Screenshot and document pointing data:
* * * *

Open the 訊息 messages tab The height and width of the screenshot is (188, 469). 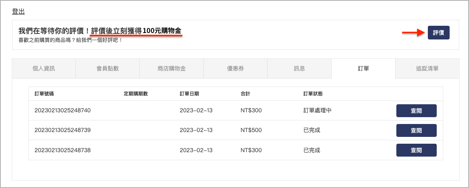299,68
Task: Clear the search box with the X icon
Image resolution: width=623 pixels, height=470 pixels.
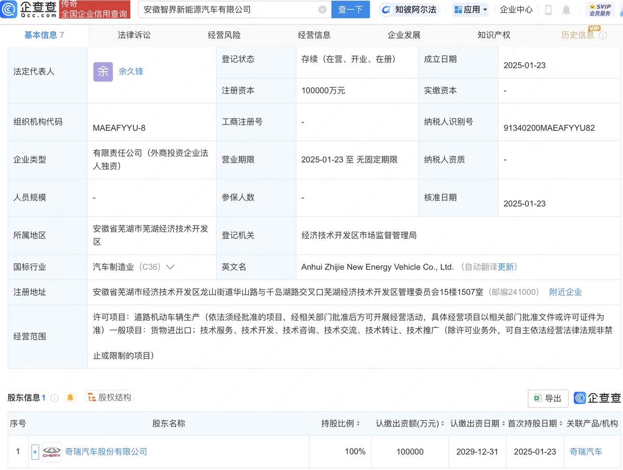Action: 323,9
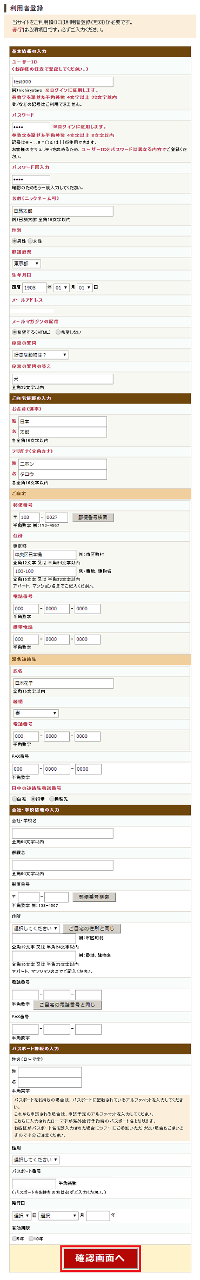The width and height of the screenshot is (200, 1280).
Task: Focus the パスポート番号 input field
Action: coord(34,1183)
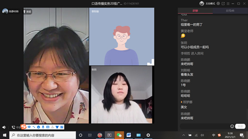This screenshot has width=248, height=139.
Task: Open the three-line hamburger menu
Action: tap(228, 4)
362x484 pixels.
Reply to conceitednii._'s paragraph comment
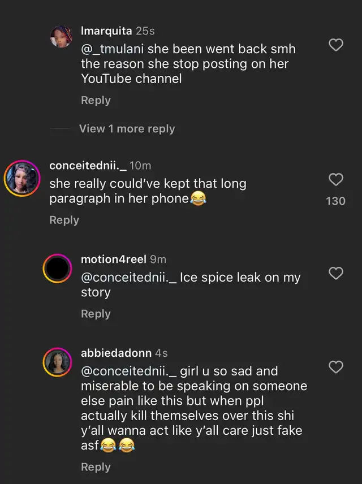tap(64, 220)
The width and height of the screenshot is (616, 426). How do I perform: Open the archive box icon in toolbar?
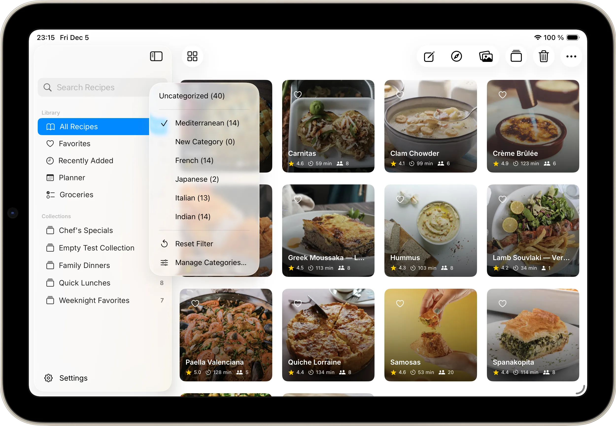(516, 56)
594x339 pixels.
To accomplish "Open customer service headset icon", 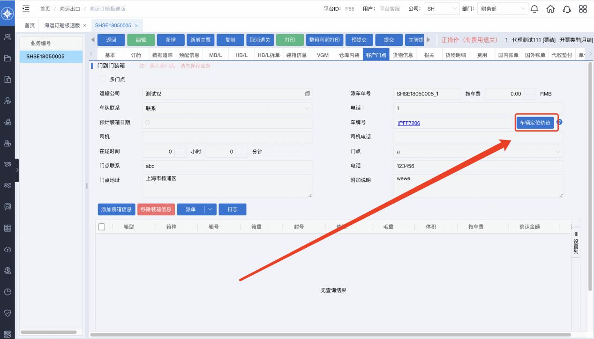I will 567,9.
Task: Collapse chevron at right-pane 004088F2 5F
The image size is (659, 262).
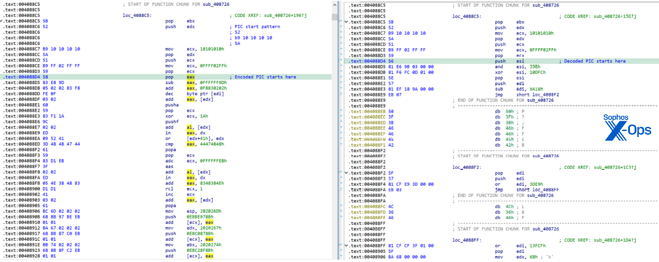Action: (x=347, y=173)
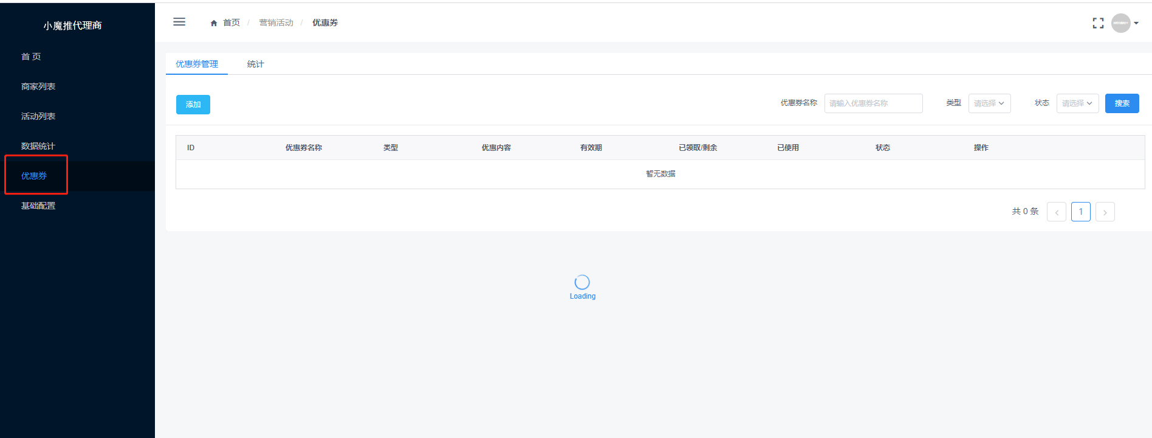
Task: Select page 1 in pagination
Action: click(1080, 212)
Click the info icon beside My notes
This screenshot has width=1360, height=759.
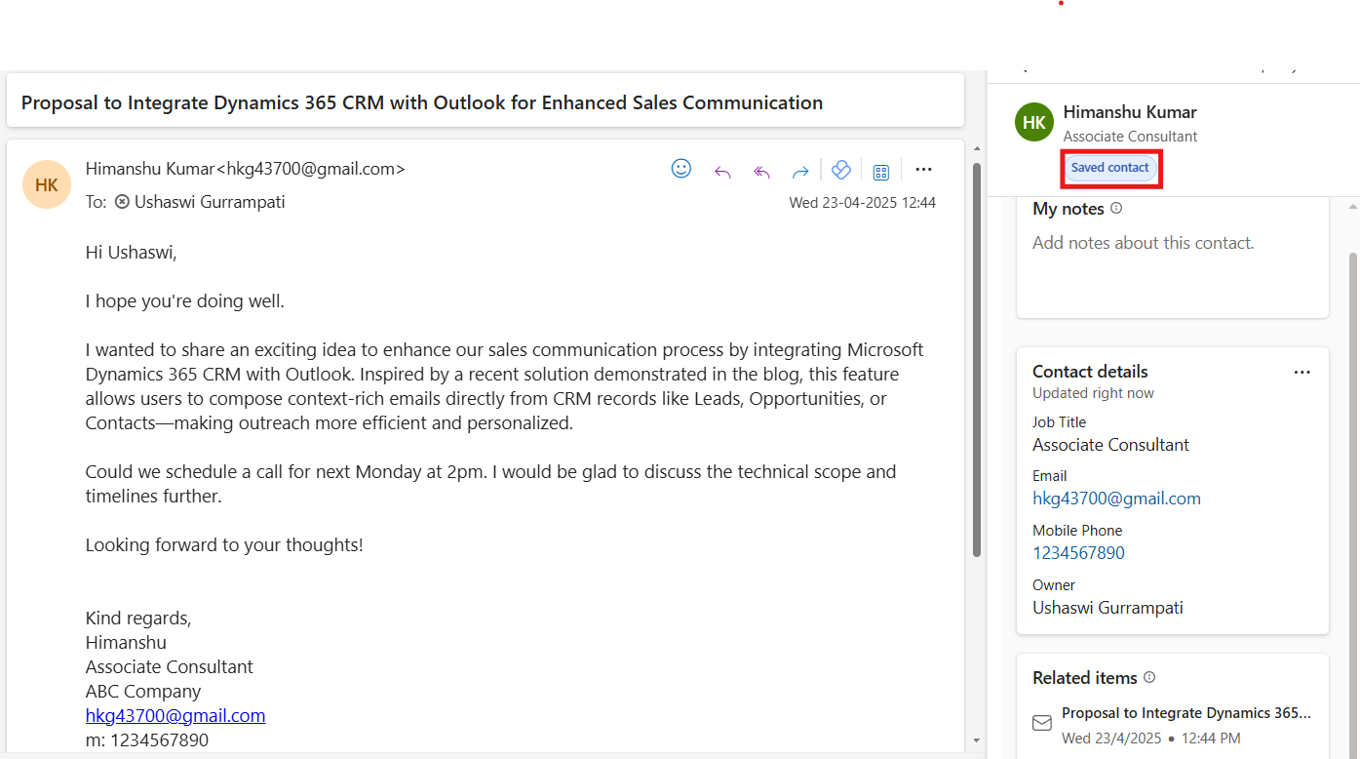click(1116, 208)
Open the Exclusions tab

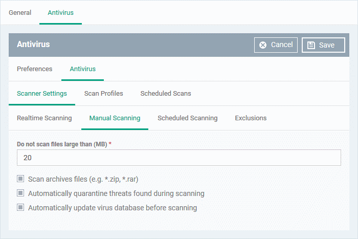[x=251, y=118]
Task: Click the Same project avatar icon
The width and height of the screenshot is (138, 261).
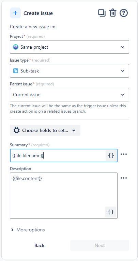Action: click(16, 47)
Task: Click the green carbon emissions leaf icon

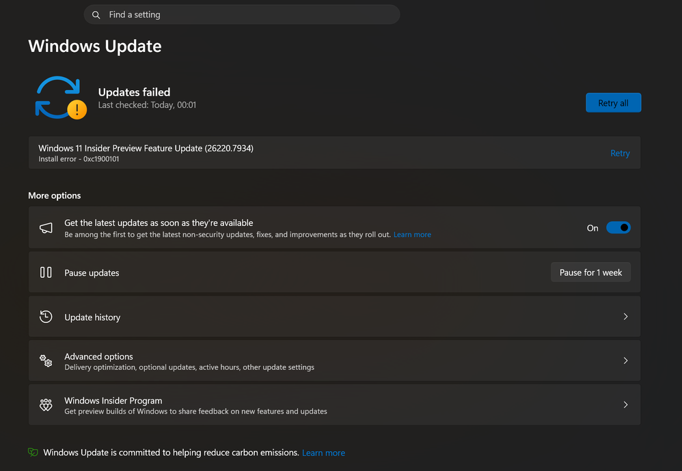Action: pyautogui.click(x=33, y=453)

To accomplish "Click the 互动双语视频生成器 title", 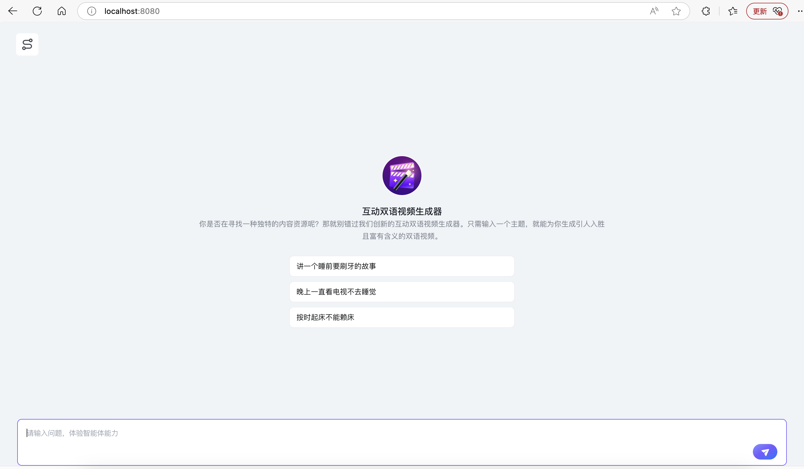I will pos(402,211).
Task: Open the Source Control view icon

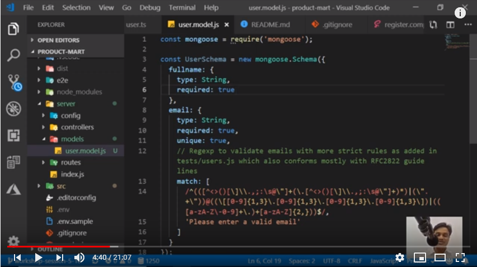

* * * *

Exercise description:
Please return each line of the entries above that contains the string "Task", matching case exactly.

The solution:
Task: Clear the search box with the X icon
Task: Focus the パスポート番号 input field
Task: Open the three-line hamburger menu
Task: Collapse chevron at right-pane 004088F2 5F
Task: Select page 1 in pagination
Task: Click the Same project avatar icon
Task: Click the green carbon emissions leaf icon
Task: Open the Source Control view icon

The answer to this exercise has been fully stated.